Paraphrasing Kata Thirteen:

Your mission, should you choose to accept it, is to count lines of actual code in Java source-code.

Let us see, the real task is to remove comments from the source code, anything left after that must be actual code-lines. So, this should suffice (assuming GNU cpp(1)):

cpp -fpreprocessed -P - - \
| grep -v '^[[:space:]]*$' \
| wc -l

No need to complicate the task with a real programming language, when we have all the tools available.

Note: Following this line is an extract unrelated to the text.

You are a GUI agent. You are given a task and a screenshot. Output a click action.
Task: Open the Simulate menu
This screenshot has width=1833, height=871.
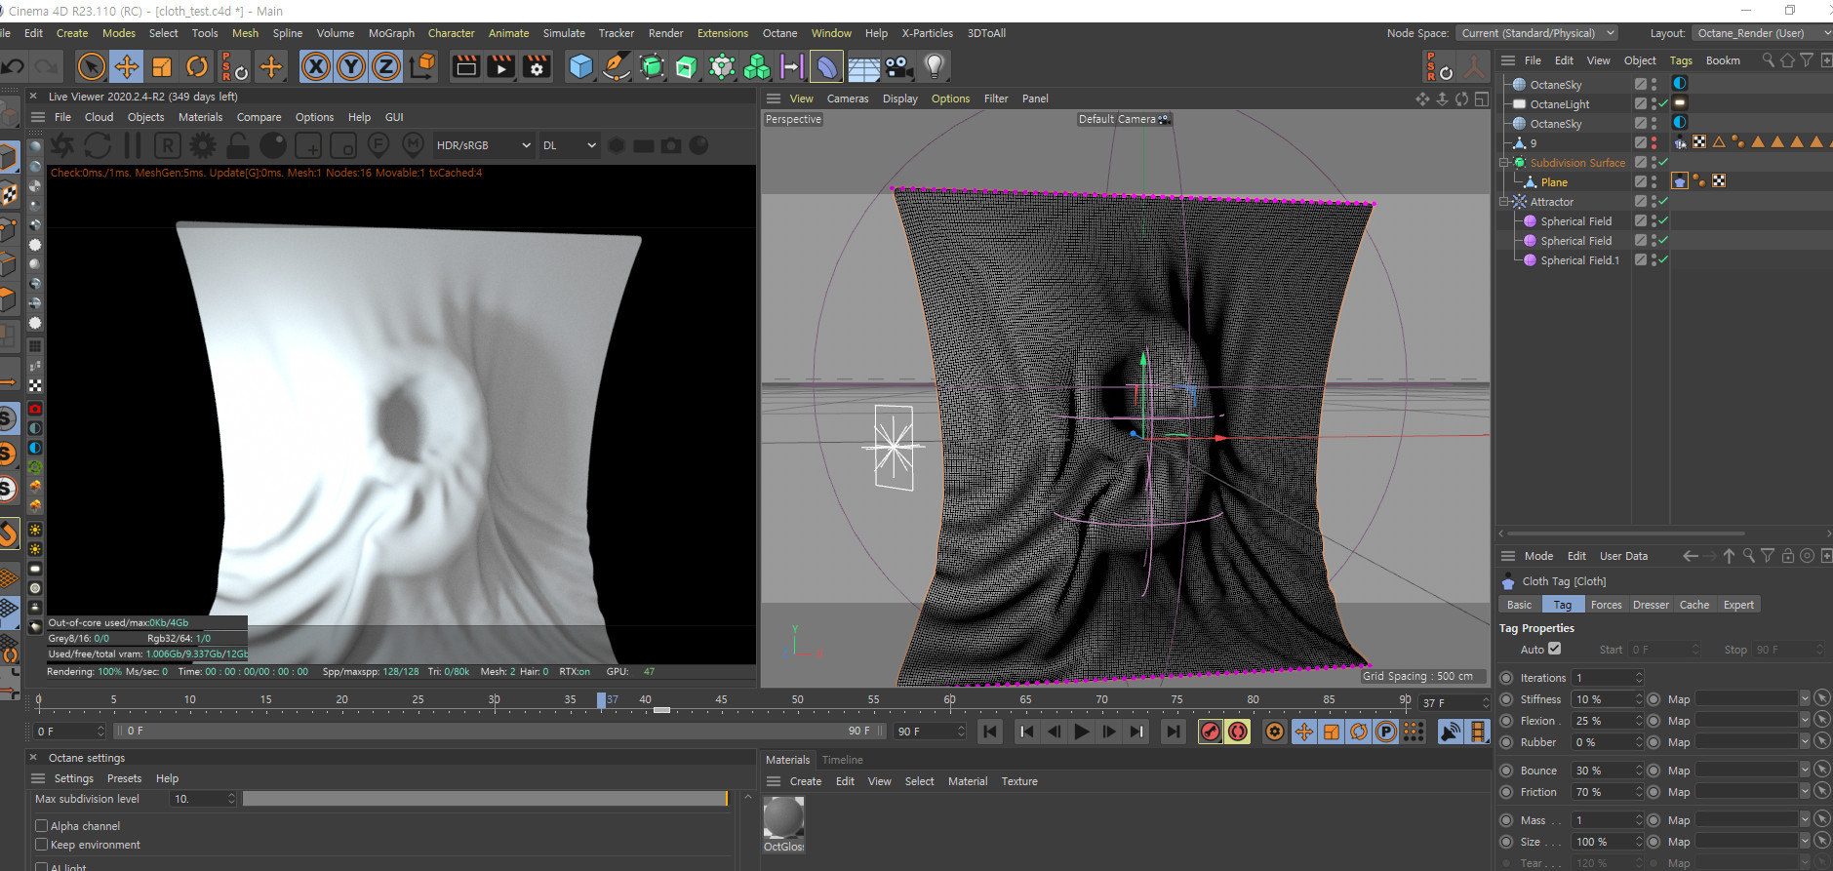coord(564,33)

This post was written by Sune Kirkeby on 2003-12-01, and claimed to be mostly about rambling.
30. Nov
2003

Re: A Diversion

In A Diversion PragDave poses the following kata:

Think of binary numbers: sequences of 0’s and 1’s. How many n-digit binary numbers are there that don’t have two adjacent 1 bits? For example, for three-digit numbers, five of the possible eight combinations meet the criteria: 000, 001, 010, 011, 100, 101, 110, 111. What is the number for sequences of length 4, 5, 10, n?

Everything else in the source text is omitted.